Start

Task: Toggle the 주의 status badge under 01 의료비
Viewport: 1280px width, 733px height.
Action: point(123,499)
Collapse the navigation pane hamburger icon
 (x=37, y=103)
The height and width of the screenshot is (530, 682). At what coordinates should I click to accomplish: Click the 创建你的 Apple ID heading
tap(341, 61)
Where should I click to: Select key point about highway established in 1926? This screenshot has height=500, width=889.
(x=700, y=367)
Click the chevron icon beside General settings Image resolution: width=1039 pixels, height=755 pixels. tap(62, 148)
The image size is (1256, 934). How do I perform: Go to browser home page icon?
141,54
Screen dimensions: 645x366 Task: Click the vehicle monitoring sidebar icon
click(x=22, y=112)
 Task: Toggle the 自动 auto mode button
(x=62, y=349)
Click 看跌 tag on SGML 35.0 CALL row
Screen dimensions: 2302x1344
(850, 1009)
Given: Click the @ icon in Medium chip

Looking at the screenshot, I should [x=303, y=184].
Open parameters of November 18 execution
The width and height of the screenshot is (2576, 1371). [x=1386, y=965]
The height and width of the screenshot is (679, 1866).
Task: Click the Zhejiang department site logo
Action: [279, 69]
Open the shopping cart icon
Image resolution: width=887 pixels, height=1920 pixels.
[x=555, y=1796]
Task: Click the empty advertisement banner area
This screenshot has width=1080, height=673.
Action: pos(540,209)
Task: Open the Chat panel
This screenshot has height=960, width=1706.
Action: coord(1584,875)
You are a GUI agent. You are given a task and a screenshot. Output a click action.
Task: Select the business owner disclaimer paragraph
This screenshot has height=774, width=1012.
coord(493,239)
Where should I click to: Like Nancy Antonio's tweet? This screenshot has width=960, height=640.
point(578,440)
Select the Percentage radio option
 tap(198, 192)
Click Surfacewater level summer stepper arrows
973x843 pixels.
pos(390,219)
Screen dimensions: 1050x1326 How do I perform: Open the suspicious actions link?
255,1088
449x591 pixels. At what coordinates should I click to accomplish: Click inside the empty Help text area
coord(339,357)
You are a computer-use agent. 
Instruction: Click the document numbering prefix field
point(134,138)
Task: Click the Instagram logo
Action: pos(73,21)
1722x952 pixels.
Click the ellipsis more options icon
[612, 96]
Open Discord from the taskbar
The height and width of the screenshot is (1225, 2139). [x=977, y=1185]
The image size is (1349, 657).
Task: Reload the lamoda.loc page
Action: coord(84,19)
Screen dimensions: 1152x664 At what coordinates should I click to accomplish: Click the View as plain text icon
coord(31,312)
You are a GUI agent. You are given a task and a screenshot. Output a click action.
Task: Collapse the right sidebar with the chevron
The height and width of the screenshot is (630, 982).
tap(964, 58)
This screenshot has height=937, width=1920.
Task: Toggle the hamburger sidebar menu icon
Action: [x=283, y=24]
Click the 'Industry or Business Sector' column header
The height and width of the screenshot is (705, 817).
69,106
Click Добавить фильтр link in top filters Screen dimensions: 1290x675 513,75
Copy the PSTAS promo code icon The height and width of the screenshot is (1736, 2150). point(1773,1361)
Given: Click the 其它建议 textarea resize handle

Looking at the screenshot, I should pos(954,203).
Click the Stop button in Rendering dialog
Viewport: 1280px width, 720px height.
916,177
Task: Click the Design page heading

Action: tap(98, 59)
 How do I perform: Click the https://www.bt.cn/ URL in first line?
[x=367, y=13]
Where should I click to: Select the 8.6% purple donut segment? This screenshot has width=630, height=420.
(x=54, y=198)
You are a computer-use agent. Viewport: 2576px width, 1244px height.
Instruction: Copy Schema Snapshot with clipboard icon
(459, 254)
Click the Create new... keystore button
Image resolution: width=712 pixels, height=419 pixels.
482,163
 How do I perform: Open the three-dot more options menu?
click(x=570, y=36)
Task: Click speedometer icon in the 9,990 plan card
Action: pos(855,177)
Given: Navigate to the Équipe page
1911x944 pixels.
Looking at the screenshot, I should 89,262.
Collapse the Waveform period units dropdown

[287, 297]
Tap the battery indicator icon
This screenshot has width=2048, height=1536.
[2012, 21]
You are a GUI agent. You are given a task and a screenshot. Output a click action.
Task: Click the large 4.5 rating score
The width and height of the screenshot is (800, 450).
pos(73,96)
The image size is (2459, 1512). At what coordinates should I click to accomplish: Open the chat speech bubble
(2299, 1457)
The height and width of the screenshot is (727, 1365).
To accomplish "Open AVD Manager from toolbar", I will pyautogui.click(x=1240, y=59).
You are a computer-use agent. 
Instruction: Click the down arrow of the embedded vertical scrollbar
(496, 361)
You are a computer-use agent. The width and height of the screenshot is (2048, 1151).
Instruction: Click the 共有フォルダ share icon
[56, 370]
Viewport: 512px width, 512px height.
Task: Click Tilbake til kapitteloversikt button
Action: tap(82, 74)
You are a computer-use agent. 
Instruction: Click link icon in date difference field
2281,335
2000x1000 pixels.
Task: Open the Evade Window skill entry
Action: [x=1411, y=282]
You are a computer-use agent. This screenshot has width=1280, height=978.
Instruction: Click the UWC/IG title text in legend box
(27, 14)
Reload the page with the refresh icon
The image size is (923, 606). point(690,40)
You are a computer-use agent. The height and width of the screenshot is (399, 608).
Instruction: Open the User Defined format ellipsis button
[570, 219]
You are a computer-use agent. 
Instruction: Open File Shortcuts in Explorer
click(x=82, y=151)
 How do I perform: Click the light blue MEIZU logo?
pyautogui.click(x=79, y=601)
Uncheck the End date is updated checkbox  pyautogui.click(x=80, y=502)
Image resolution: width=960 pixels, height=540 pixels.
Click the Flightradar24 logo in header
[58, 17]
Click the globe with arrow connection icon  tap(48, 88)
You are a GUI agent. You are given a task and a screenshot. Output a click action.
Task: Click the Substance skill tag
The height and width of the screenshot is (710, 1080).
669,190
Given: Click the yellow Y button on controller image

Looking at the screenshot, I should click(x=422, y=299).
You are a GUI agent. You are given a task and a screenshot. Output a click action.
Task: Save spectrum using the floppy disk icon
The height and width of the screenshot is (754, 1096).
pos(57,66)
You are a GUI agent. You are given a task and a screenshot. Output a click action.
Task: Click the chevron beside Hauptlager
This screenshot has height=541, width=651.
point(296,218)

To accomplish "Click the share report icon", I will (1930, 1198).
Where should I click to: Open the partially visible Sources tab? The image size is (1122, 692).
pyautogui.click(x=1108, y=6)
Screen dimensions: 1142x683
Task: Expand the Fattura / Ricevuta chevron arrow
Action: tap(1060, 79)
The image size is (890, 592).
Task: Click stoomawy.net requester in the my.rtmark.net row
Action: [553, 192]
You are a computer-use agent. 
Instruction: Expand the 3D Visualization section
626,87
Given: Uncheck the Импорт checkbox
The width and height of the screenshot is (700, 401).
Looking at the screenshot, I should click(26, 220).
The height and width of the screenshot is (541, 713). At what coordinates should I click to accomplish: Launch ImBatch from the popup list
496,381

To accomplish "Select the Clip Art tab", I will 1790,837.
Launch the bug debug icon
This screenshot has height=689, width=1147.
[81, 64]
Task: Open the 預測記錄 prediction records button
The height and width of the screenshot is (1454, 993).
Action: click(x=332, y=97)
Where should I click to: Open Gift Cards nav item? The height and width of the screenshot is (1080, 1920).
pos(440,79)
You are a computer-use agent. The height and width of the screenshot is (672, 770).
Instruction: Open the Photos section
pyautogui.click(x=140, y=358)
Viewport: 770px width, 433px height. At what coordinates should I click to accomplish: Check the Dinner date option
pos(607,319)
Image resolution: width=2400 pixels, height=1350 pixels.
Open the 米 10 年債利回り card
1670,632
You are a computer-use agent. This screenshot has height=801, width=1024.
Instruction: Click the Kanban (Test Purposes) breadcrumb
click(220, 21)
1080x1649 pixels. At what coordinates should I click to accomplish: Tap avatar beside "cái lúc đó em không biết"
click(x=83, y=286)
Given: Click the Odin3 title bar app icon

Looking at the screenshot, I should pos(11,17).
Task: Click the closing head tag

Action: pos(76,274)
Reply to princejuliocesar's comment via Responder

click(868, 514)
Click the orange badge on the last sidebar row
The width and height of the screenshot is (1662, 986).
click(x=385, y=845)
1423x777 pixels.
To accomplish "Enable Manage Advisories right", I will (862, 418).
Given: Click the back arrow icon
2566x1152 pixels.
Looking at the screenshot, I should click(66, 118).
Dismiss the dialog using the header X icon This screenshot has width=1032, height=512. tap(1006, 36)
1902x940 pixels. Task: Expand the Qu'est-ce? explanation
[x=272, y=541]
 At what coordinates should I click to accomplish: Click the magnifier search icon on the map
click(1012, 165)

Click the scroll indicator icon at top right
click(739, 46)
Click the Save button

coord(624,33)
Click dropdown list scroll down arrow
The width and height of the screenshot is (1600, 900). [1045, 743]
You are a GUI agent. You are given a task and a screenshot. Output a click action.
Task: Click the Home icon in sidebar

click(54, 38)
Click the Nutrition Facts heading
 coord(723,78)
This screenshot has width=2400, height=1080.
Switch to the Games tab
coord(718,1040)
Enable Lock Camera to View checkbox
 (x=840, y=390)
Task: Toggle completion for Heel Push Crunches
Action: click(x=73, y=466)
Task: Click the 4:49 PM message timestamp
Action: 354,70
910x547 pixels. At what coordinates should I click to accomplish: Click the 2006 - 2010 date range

End

--- Your goal ---
Could you copy, character for character, the entries beginning with the line that contains "Open parameters of November 18 execution" and stopping after the line that contains "point(578,440)"?

--- Solved exercise ---
Open parameters of November 18 execution
The width and height of the screenshot is (2576, 1371). [x=1386, y=965]
The height and width of the screenshot is (679, 1866).
Task: Click the Zhejiang department site logo
Action: [279, 69]
Open the shopping cart icon
Image resolution: width=887 pixels, height=1920 pixels.
[x=555, y=1796]
Task: Click the empty advertisement banner area
This screenshot has width=1080, height=673.
Action: pos(540,209)
Task: Open the Chat panel
This screenshot has height=960, width=1706.
Action: coord(1584,875)
You are a GUI agent. You are given a task and a screenshot. Output a click action.
Task: Select the business owner disclaimer paragraph
This screenshot has height=774, width=1012.
coord(493,239)
Where should I click to: Like Nancy Antonio's tweet? This screenshot has width=960, height=640.
point(578,440)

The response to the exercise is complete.